Passage to read:
╔══

Tracking Campaign Performance With Radio
Author: Tammy Greenberg, SVP/Business Development, RAB
Source: Radio Advertising Bureau®
IAB published survey results at the end of 2020 indicating that 64% of media buyers said they will focus on digital performance marketing in 2021 with the ability to evaluate plans and results more frequently.
With significant advancements in the attribution space, radio has been able to unequivocally prove that it is one of the most effective medias in driving online behavior among all target audience groups.
In fact, Tony Wright, CEO of WrightIMC, a full-service digital marketing agency, spoke about this in a recent post for Search Engine Journal. “The agency’s clients that effectively use radio have significantly higher click-through rates than their counterparts who are not using radio. We’ve seen the data for clients who are Fortune 10 businesses, as well as start-ups, and know it to be the case.”

╚══

Source data:
╔══

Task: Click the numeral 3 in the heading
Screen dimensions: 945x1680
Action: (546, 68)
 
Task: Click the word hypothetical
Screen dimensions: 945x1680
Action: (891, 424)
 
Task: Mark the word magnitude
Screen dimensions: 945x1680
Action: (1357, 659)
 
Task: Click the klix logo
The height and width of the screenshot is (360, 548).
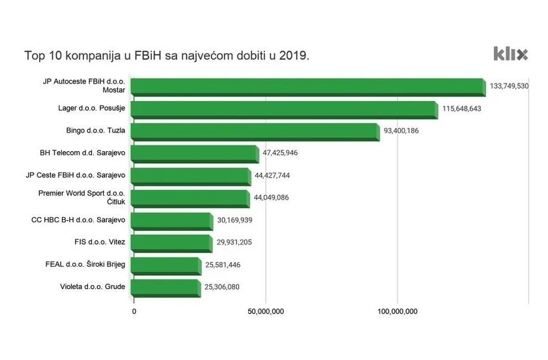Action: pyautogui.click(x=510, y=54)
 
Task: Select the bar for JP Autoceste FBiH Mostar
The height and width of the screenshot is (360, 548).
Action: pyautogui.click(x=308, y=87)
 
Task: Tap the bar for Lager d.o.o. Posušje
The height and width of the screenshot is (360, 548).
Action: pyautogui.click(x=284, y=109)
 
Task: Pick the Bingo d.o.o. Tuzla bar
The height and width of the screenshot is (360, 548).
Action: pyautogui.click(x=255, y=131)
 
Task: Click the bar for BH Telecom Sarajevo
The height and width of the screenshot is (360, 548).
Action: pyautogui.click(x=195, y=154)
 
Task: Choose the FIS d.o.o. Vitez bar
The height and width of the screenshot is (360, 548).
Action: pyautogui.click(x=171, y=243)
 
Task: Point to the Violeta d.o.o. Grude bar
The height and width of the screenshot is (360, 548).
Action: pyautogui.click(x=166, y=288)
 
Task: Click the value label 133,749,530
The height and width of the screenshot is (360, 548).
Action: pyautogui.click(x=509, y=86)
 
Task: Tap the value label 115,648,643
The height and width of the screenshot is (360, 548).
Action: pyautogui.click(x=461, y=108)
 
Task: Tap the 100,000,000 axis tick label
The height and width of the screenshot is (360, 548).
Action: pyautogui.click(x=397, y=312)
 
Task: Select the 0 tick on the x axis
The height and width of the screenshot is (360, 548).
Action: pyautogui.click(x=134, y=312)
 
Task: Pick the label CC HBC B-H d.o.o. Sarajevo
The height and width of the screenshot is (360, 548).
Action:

╚══

Work order A: Can you write out the article on radio advertising word for word, starting with "With significant advancements" and going on through "target audience groups."?
Work order B:
Answer these questions from the article on radio advertising:
(i) What percentage of media buyers said they will focus on digital performance marketing in 2021?
(ii) Who is the CEO of WrightIMC?
(iii) In what publication did the recent post appear?
The records come from a different source than the article on radio advertising.

Task output A:
With significant advancements in the attribution space, radio has been able to unequivocally prove that it is one of the most effective medias in driving online behavior among all target audience groups.

Task output B:
(i) 64%
(ii) Tony Wright
(iii) Search Engine Journal